With this approach, you can load and run different workflows quickly by placing the correct models in the right folders.

Z-Image Turbo in ComfyUI - Summary and Outlook

In this article I reviewed Z-Image Turbo. I am waiting for the other models, Z-Image Base and Z-Image Edit. The edit model will be interesting for image editing tasks. The quality of Z-Image Turbo is excellent.

The edit feature is compelling and I will test it when it is released.

Z-Image Turbo in ComfyUI - Cost Control on Runpod

Before wrapping up, there is an important operational note.
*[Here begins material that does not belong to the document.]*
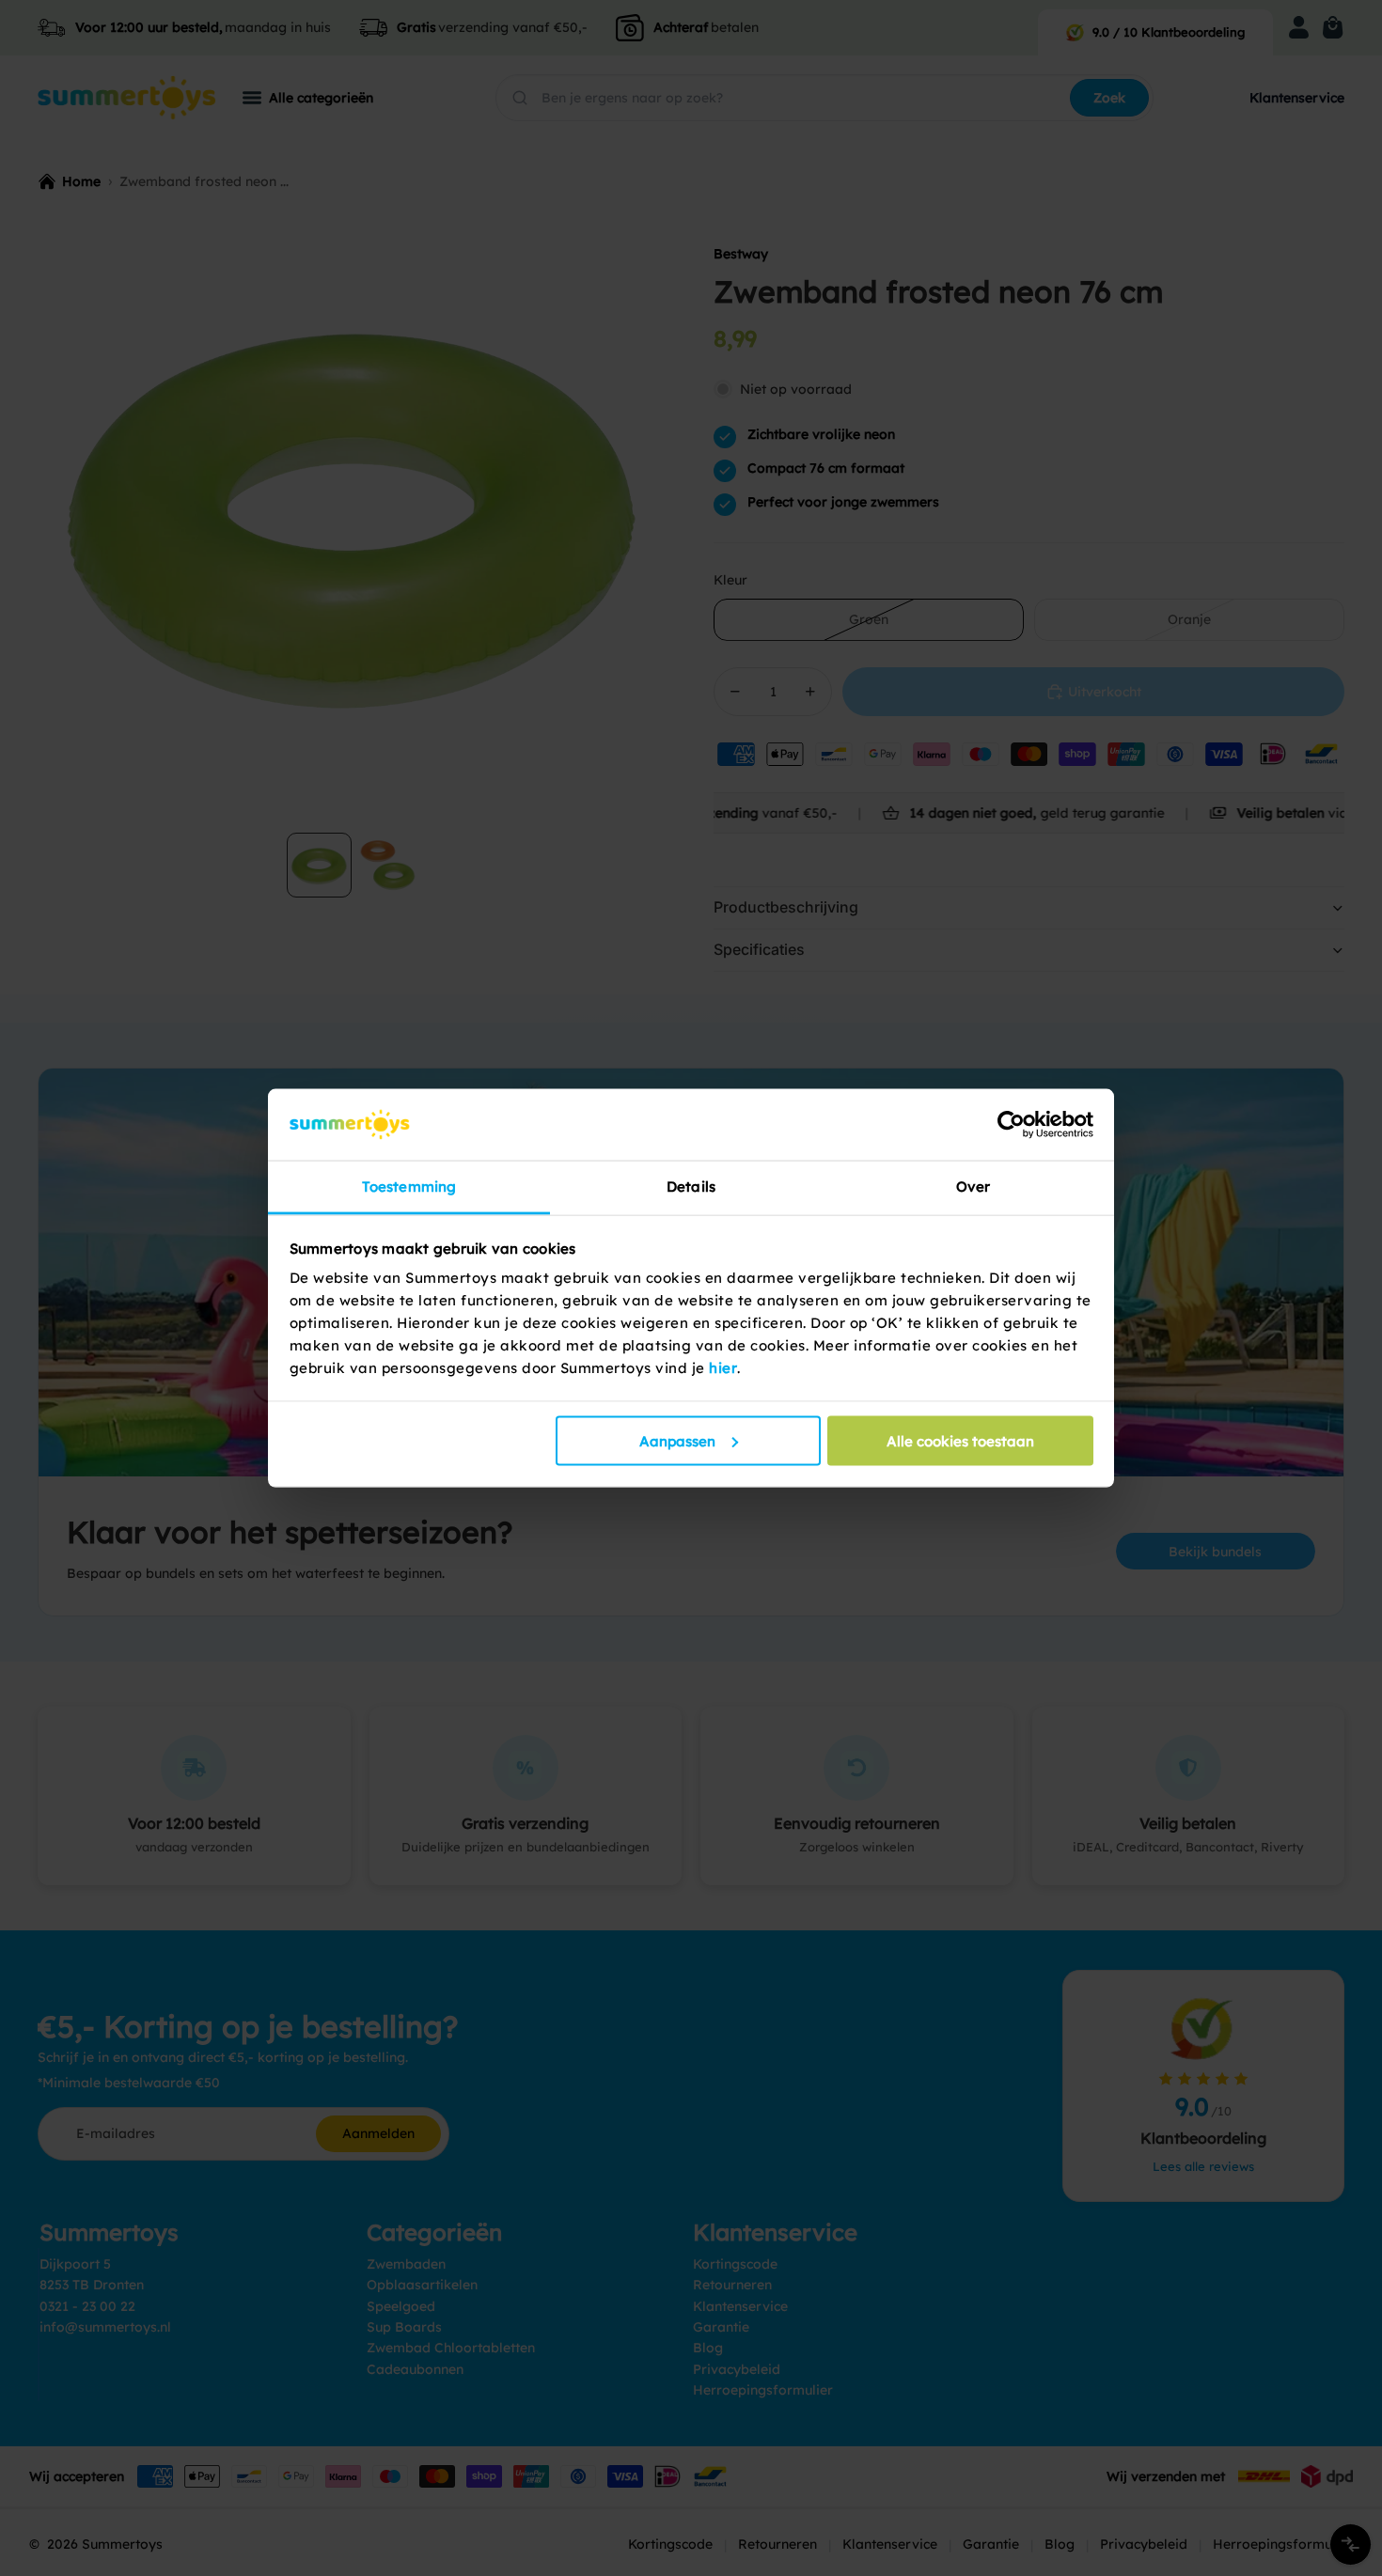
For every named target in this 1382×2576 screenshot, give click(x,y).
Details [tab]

Go to Runpod and stop the pod when you are done.

  • Stop the pod to avoid incurring costs.
  • If you leave the pod in a stopped state with resources attached, there will be a cost of 006 per hour to keep the settings.
  • If you do not want to set it up again, you can leave it as is.
  • You can also terminate the pod and start fresh later, because setup does not take much time with these steps.

Test these models and explore other templates. I will see you in the next one. Have a nice day.
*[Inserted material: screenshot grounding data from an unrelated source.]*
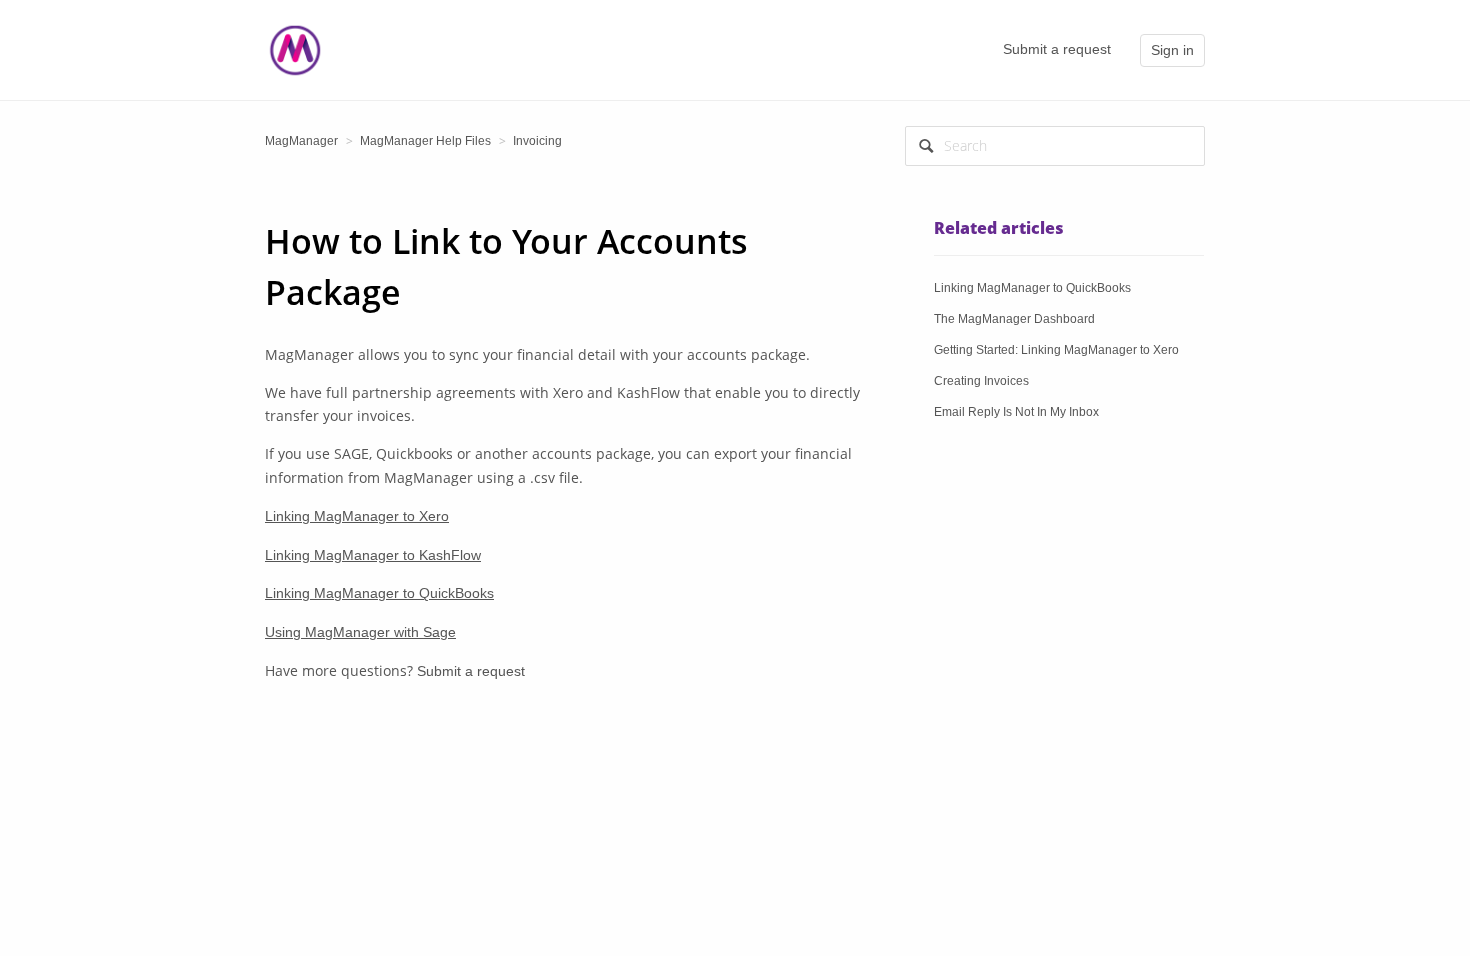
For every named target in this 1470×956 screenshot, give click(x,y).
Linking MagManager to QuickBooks (379, 593)
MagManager (301, 141)
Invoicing (537, 141)
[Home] (295, 49)
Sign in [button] (1172, 50)
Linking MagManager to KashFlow (373, 555)
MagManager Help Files (425, 141)
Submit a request (1057, 49)
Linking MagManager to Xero (357, 516)
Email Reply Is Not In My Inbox (1016, 412)
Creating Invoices (981, 381)
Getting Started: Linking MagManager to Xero (1056, 350)
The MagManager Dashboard (1014, 319)
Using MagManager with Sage (360, 632)
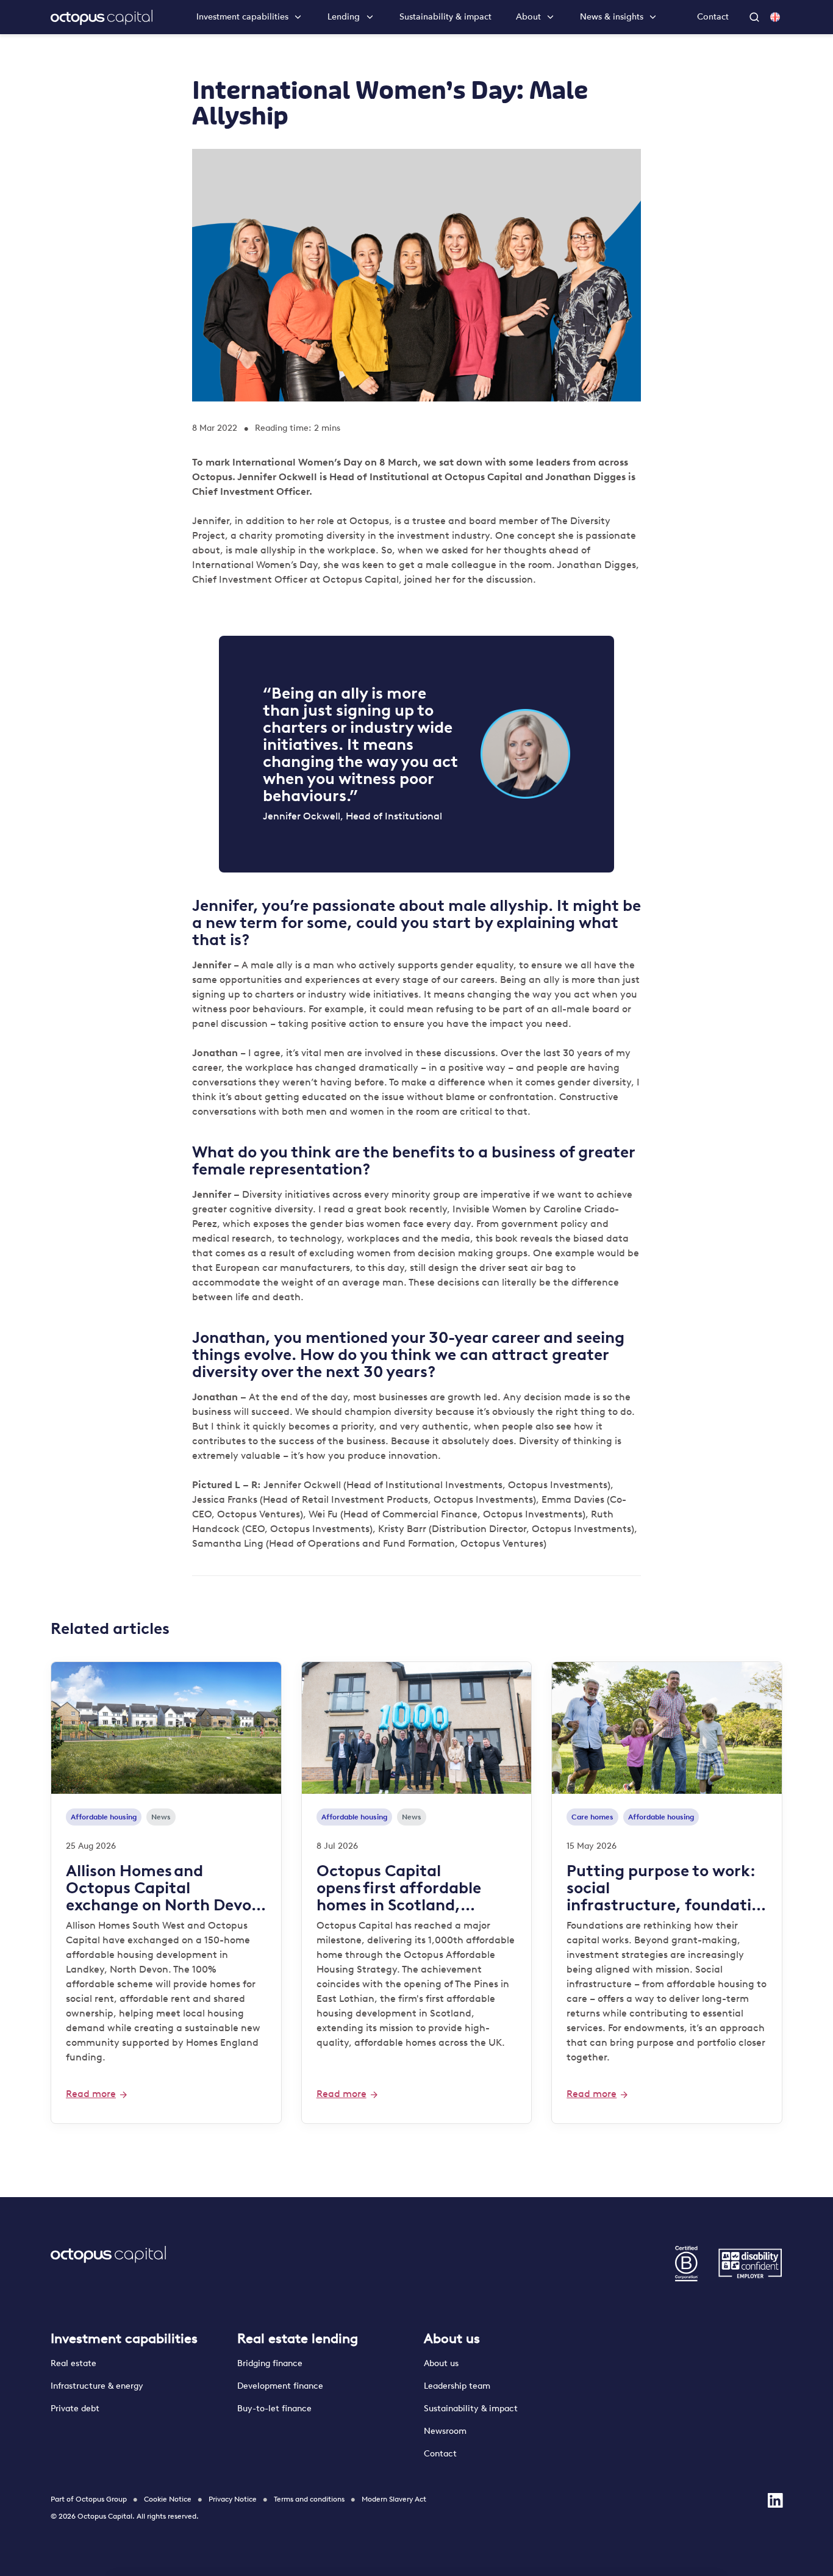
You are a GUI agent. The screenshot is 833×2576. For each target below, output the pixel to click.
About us (452, 2338)
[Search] (755, 17)
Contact (713, 17)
Z-Image Turbo in ComfyUI - Step-by-Step Quick Reference

Use this condensed walkthrough if you want a quick setup checklist.
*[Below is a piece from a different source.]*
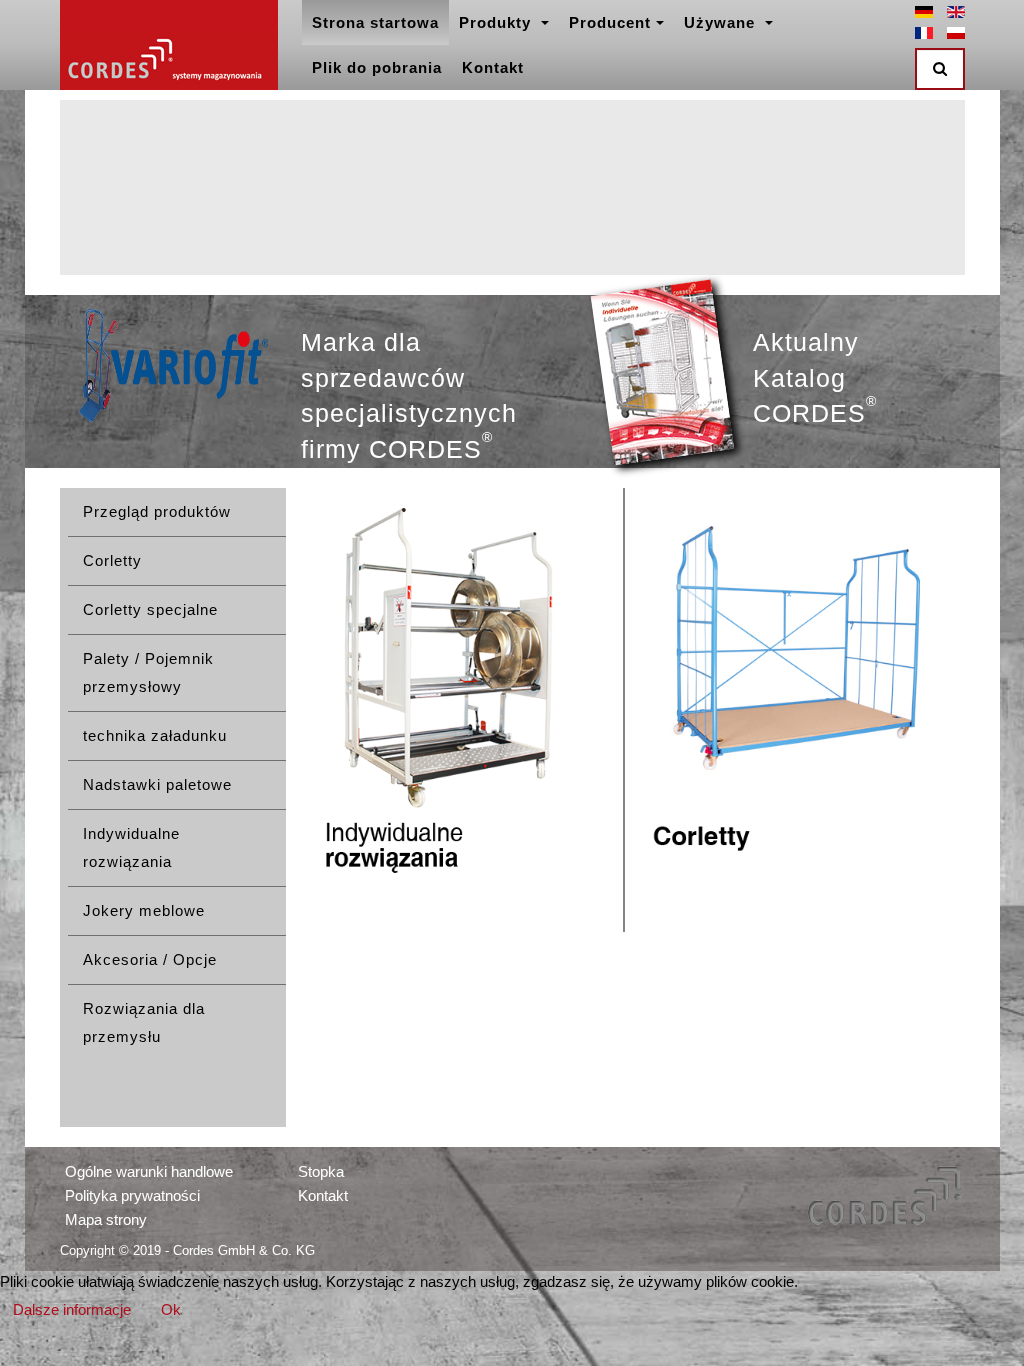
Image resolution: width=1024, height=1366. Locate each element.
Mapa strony (106, 1219)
ComfyUI Guide: Ultra-Fast Images with Z-Image Turbo screenshot 1

Provision and connect

  1. Create a Runpod account and add credits.
  2. Deploy a GPU pod:
    • Choose an appropriate GPU, for example RTX A6000.
    • Increase disk size as needed.
    • Add ports:
      • 8888 - Jupyter Lab
      • 818 - HTTP service for ComfyUI
    • Set overrides and deploy on demand.
  3. Open Jupyter Lab on port 8888.
  4. Open a terminal.

ComfyUI Guide: Ultra-Fast Images with Z-Image Turbo screenshot 2

Install ComfyUI and dependencies

  1. Update the system:
    sudo apt-get update
    sudo apt-get upgrade -y
    
  2. Clone ComfyUI:
    git clone https://github.com/comfyanonymous/ComfyUI.git
    cd ComfyUI
    
  3. Install PyTorch stack:
    pip install torch torchvision torchaudio --index-url https://download.pytorch.org/whl/cu121
    
  4. Install ComfyUI requirements:
    pip install -r requirements.txt
    

ComfyUI Guide: Ultra-Fast Images with Z-Image Turbo screenshot 3

Get the workflow and models

  1. Download the Z-Image ComfyUI workflow JSON and save as z-image.json.
  2. In ComfyUI/models:
    • models/text_encoders - download the 7.49 GB text encoder:
      cd ComfyUI/models/text_encoders
      wget <copied_text_encoder_url>
      
    • models/vae - download the 320 MB VAE:
      cd ../vae
      wget <copied_vae_url>
      
    • models/diffusion_models - download the 11 GB diffusion model:
      cd ../diffusion_models
      wget <copied_diffusion_model_url>
      

ComfyUI Guide: Ultra-Fast Images with Z-Image Turbo screenshot 4

Launch ComfyUI and run

  1. Start ComfyUI:
    cd ../../
    python main.py --port 818 --listen
    
  2. Open the HTTP service on port 818 from the Runpod UI.
  3. Drag and drop z-image.json into ComfyUI.
  4. Confirm models are detected.
  5. Set parameters:
    • Prompt
    • Height and width
    • Steps 4
    • CFG 1
    • Seed or randomize
    • UNet - Z-Image Turbo
    • VAE - downloaded VAE
    • CLIP - downloaded text encoders
  6. Click Run and wait for the first load. Subsequent runs are faster.

ComfyUI Guide: Ultra-Fast Images with Z-Image Turbo screenshot 5

Manage costs

  • Stop the pod after use to avoid charges.
  • Keeping the pod paused with settings incurs 006 per hour.